• **Tus tareas**
• a. Según la homilía del VIII Centenario franciscano, ¿qué prevé el proyecto La gracia de los orígenes que haga la Orden en el año 2006?
• b. Continúa la homilía del VIII Centenario franciscano a partir de su última oración.

• **Extracto de la fuente**
★ ★ ★ ★ ★

DIRECTORIO FRANCISCANO

VIII CENTENARIO
DE LA FUNDACIÓN DE LA ORDEN FRANCISCANA

Homilía pronunciada por el Ministro General
en la Eucaristía de apertura (Porciúncula, 29-X-2005)

Carísimos Hermanos y Hermanas: ¡El Señor os dé la paz!

Los Hermanos Menores iniciamos hoy el camino que nos llevará durante estos años, mientras hacemos grata memoria del VIII Centenario de nuestra fundación, a celebrar el don de nuestra vocación y a acoger la gracia de los orígenes. [...] El proyecto La gracia de los orígenes, aprobado por el Definitorio general para celebrar los 800 años de la aprobación de la primera Regla, prevé que el año 2006, aniversario de la conversión de Francisco, la Orden haga una especie de año sabático, para discernir lo que el Señor nos está pidiendo, a nivel individual e institucional, en este período delicado y fatigoso, pero también rico de esperanzas (cf. VC 13).

Este primer momento de nuestro camino jubilar estará centrado en el discernimiento. En este contexto, el Señor de la historia nos invita una vez más, por medio del Apóstol, a examinar todo, para quedarnos con lo bueno (cf. 1 Ts 5,21), y nos pide que reconozcamos, leamos e interpretemos a la luz del Evangelio los signos de los tiempos (cf. Lc 12,54-59), a través de los cuales nos interpela.

★ ★ ★ ★ ★

• **Material proporcionado**

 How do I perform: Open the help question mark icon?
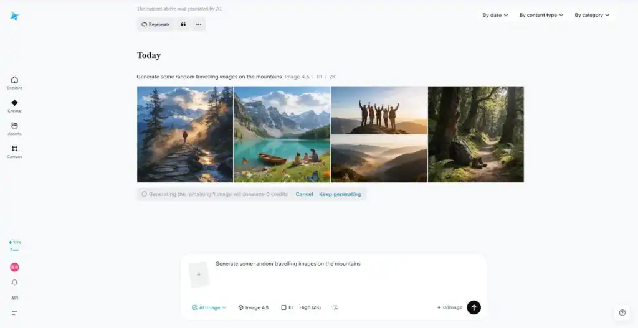622,312
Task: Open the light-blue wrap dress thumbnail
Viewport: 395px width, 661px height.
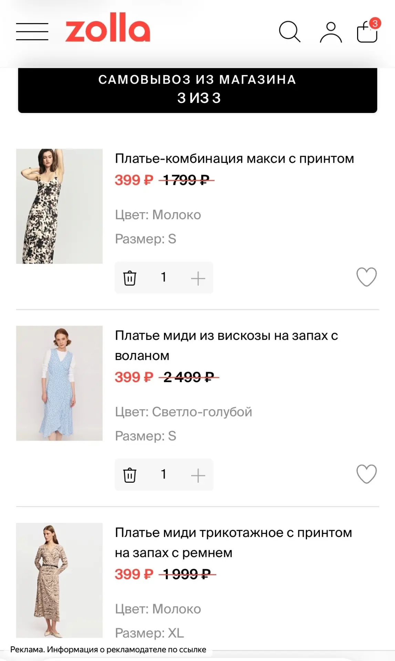Action: point(59,383)
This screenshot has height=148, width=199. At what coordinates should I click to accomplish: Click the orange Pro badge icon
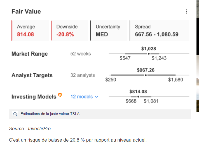point(60,96)
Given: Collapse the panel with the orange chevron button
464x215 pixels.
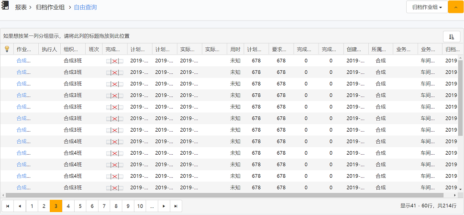Looking at the screenshot, I should tap(455, 7).
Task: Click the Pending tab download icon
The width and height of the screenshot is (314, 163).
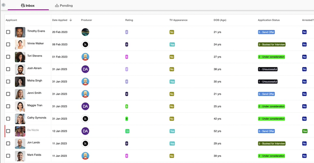Action: point(57,5)
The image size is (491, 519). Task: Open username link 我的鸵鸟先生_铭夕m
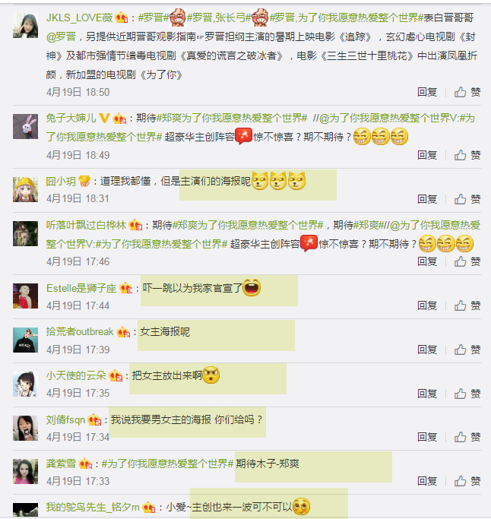(93, 507)
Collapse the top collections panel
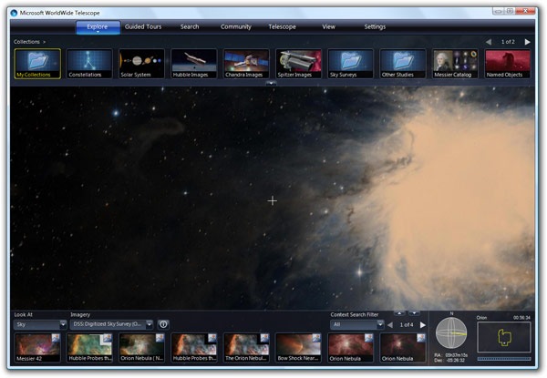547x378 pixels. [271, 83]
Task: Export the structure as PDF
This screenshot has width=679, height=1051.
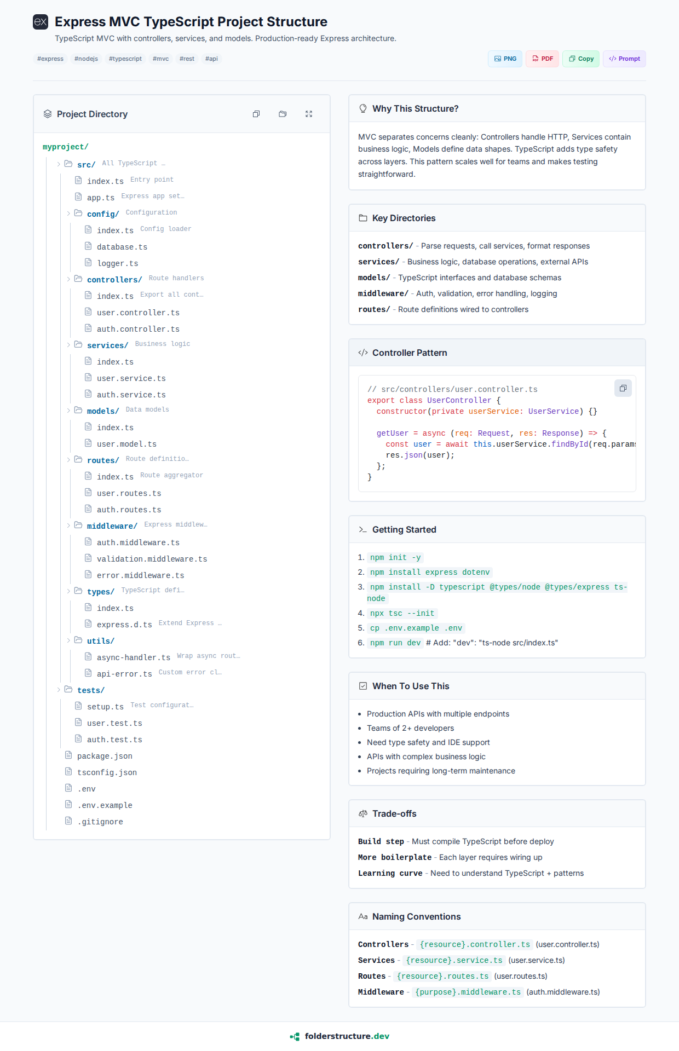Action: tap(542, 59)
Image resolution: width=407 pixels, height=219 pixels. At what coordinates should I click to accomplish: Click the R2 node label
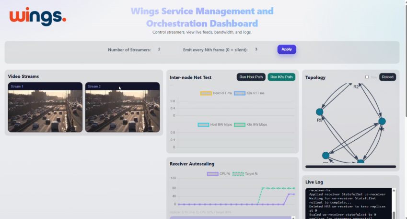(x=356, y=87)
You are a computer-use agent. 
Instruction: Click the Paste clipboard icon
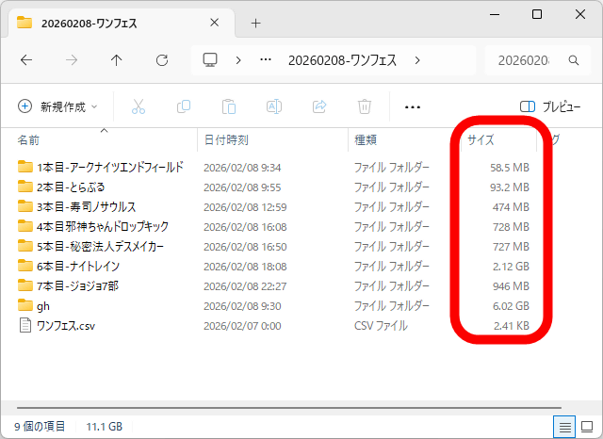(x=228, y=106)
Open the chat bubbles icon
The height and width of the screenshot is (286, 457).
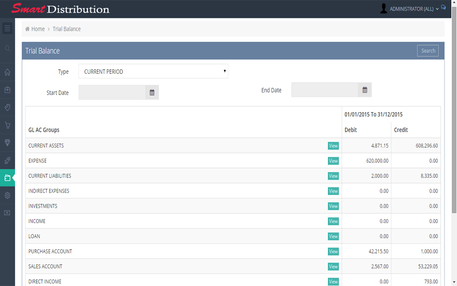point(443,8)
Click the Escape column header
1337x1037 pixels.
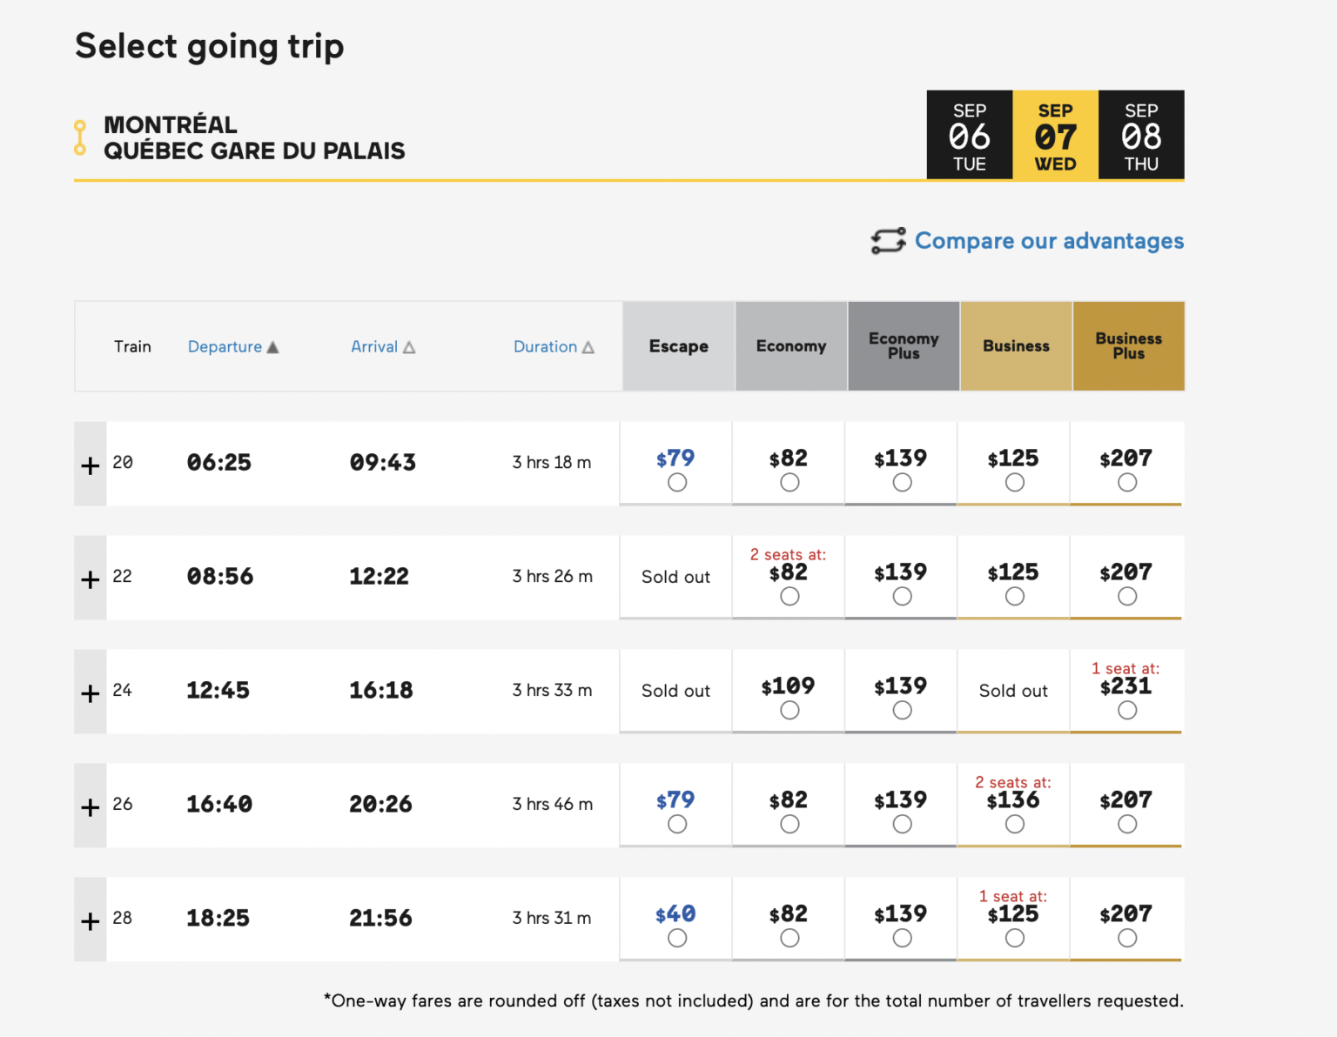click(678, 346)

★ ★ ★ ★ ★

• **Respuestas por tarea**
• a. Que haga una especie de año sabático para discernir lo que el Señor le está pidiendo, a nivel individual e institucional.

• b.
Así, durante este año, guiados por el ejemplo de Francisco, nos haremos una vez más la pregunta: «Señor, ¿qué quieres que haga?» (TC 6). Mientras nos la hacemos, como sucedió a Francisco en el lejano 1206, oigo al Señor que nos pregunta, como lo hizo aquel día en Espoleto con el Poverello: «Hermanos Menores, ¿adónde os proponéis caminar? ¿Quién os puede ayudar más, el señor o el siervo?». Y a cada uno de nosotros hoy nos repite, como entonces a Francisco: «Vuélvete a tu tierra» (cf. TC 6).

En el período de su conversión, el mismo Francisco se transformó en pregunta: «Señor, ¿qué quieres que haga?». Es el creyente que busca y que ora: «Ilumina las tinieblas de mi corazón» (OrSD 1). Es el pobre que, como María, adopta la actitud de total disponibilidad para cumplir con prontitud la voluntad del Señor.

Ante la disyuntiva de servir al siervo o al señor, hace 800 años Francisco decidió, de manera radical y definitiva, seguir al Señor según la forma del santo Evangelio, que el mismo Altísimo le había revelado (cf. Test 14).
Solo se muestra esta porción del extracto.